[Stored records]
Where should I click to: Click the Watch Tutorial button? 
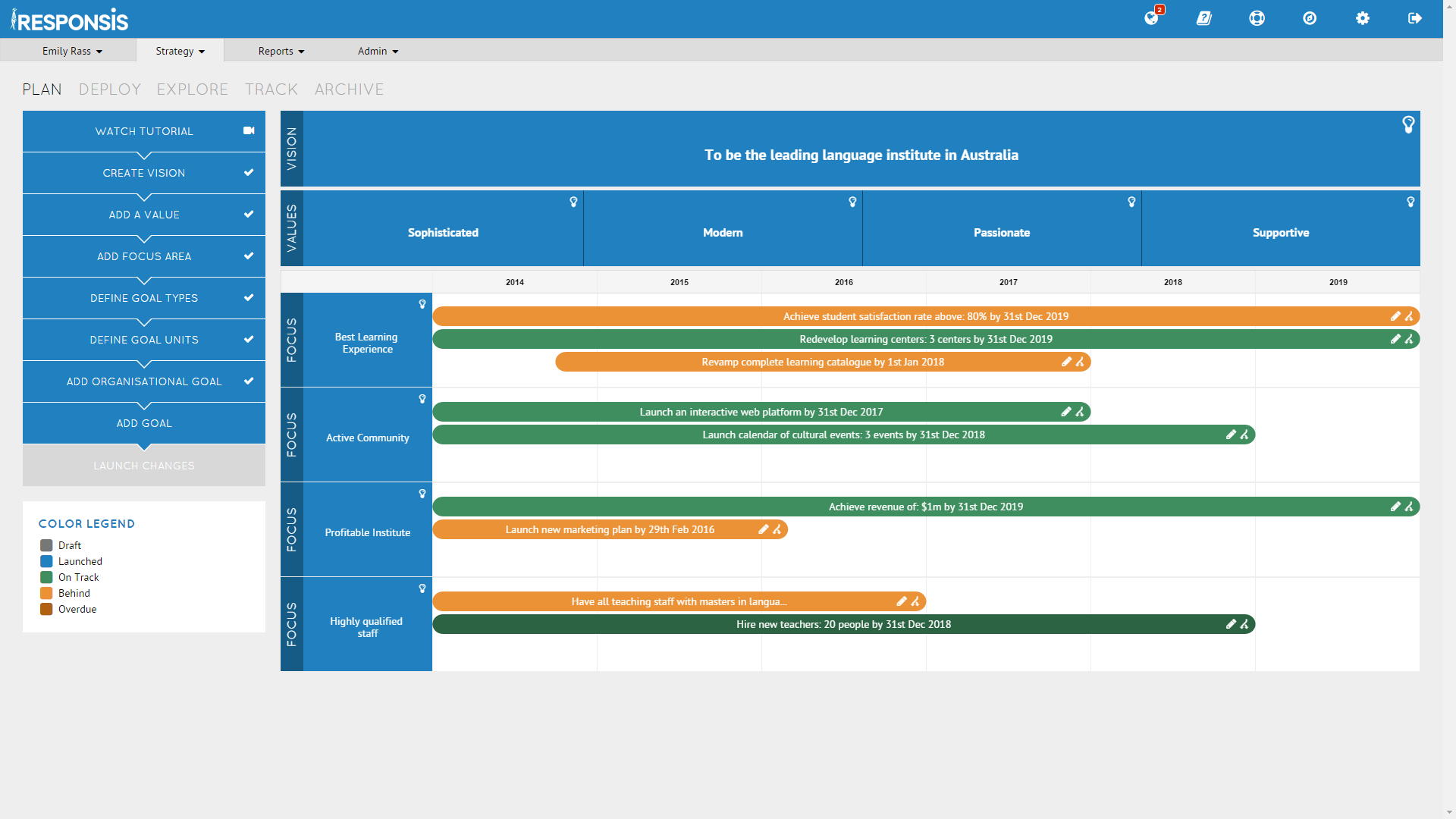144,131
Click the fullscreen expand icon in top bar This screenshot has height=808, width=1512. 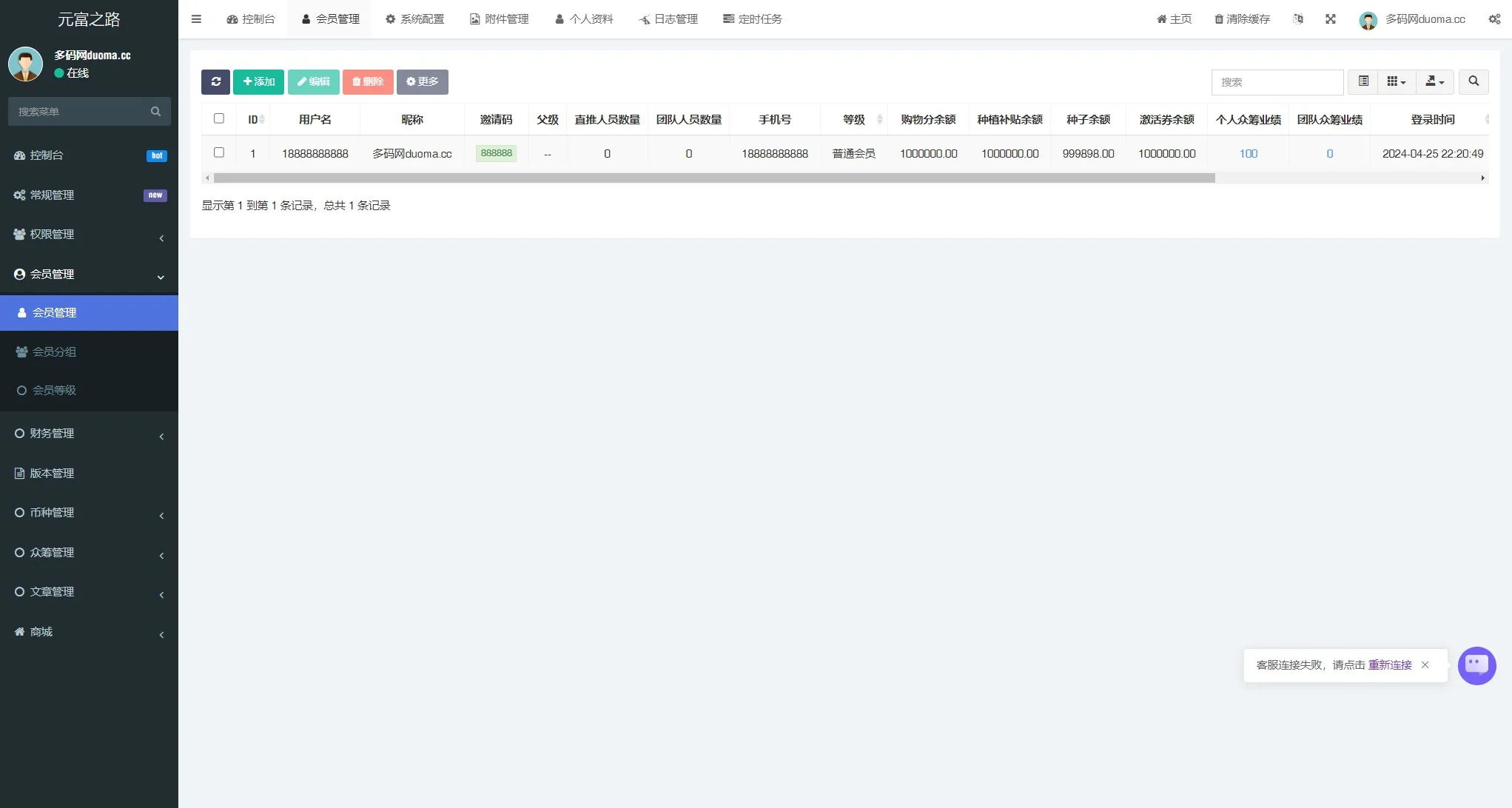pos(1331,19)
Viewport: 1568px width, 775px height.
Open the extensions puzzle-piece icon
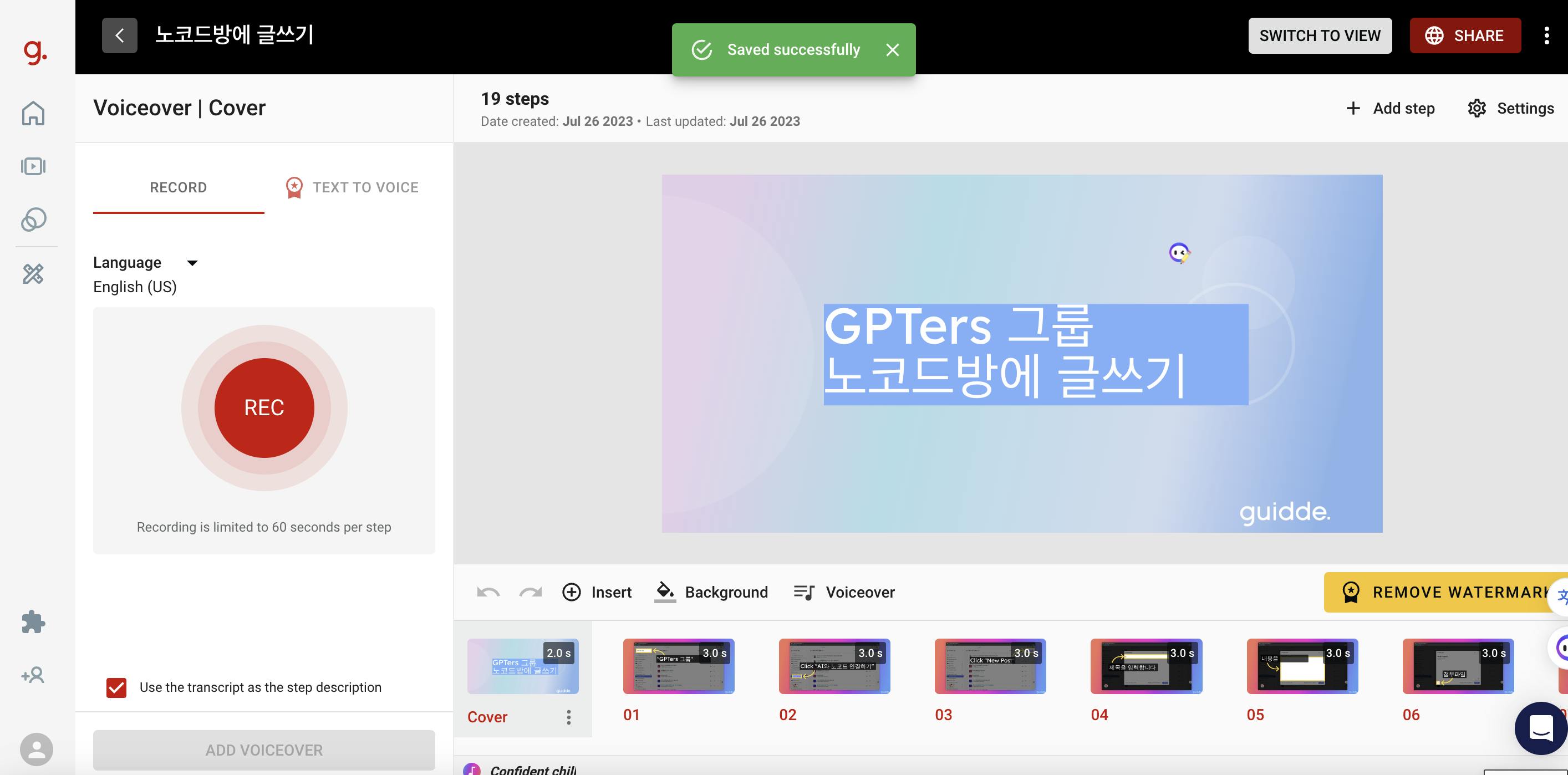coord(33,622)
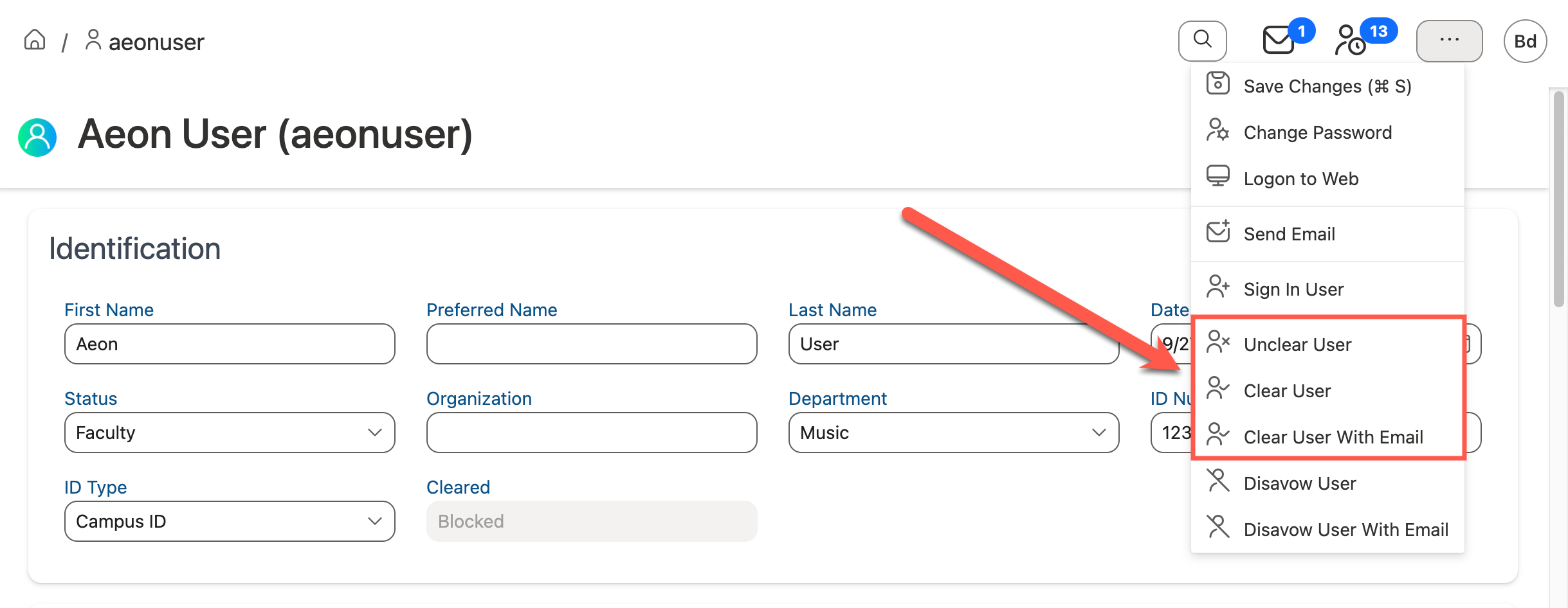Click the Bd account avatar
Screen dimensions: 1568x608
[x=1525, y=40]
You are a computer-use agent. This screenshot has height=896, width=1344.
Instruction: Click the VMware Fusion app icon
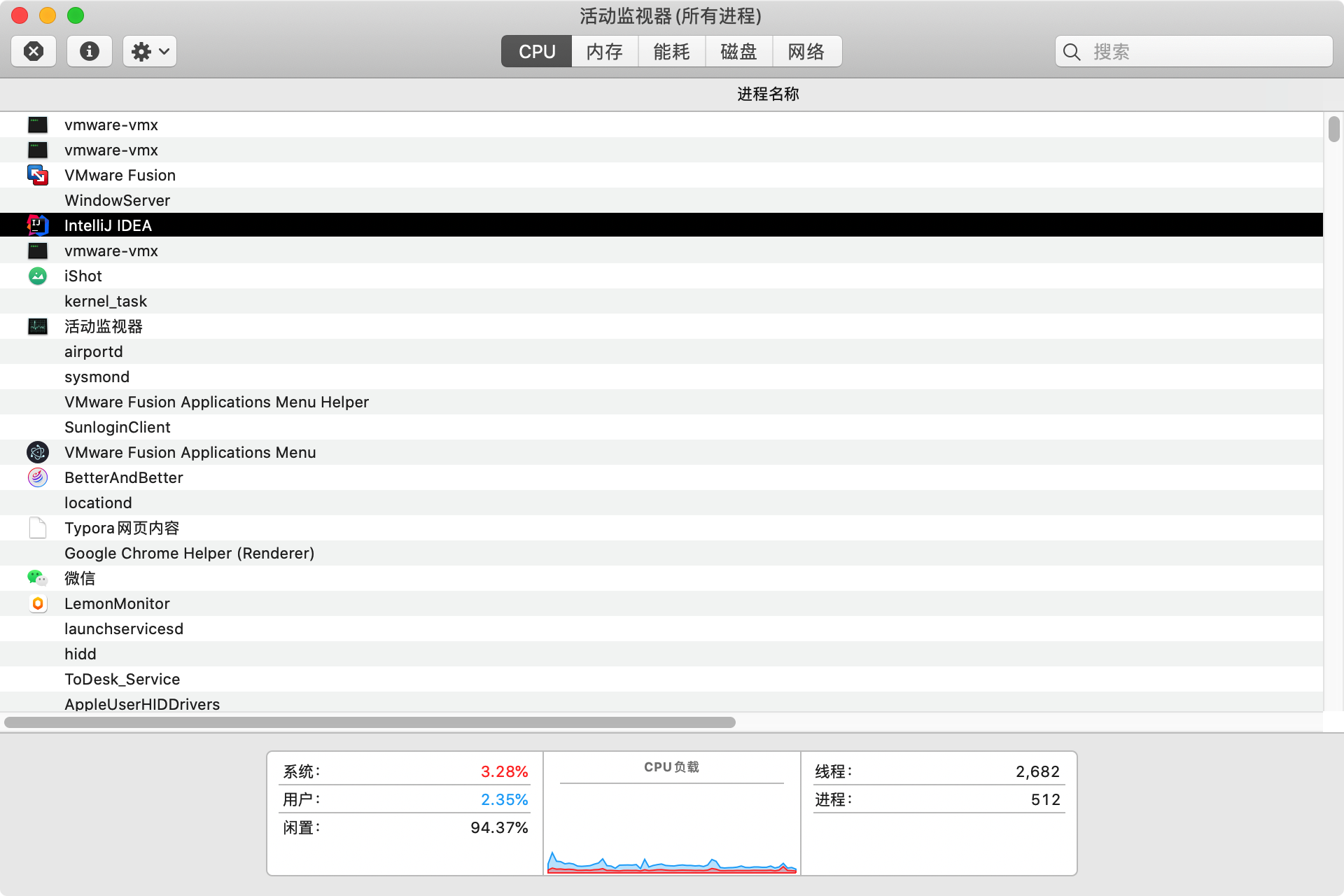point(38,175)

== GOAL OF THE EXERCISE ==
What is needed here is an exact copy of the lines from the line containing "Open the extensions puzzle-piece icon" through the end of the records, with every picture left out.

== RESPONSE ==
Open the extensions puzzle-piece icon
coord(33,622)
Click the Bd account avatar
Screen dimensions: 1568x608
[x=1525, y=40]
You are a computer-use agent. This screenshot has height=896, width=1344.
Instruction: Click the VMware Fusion app icon
point(38,175)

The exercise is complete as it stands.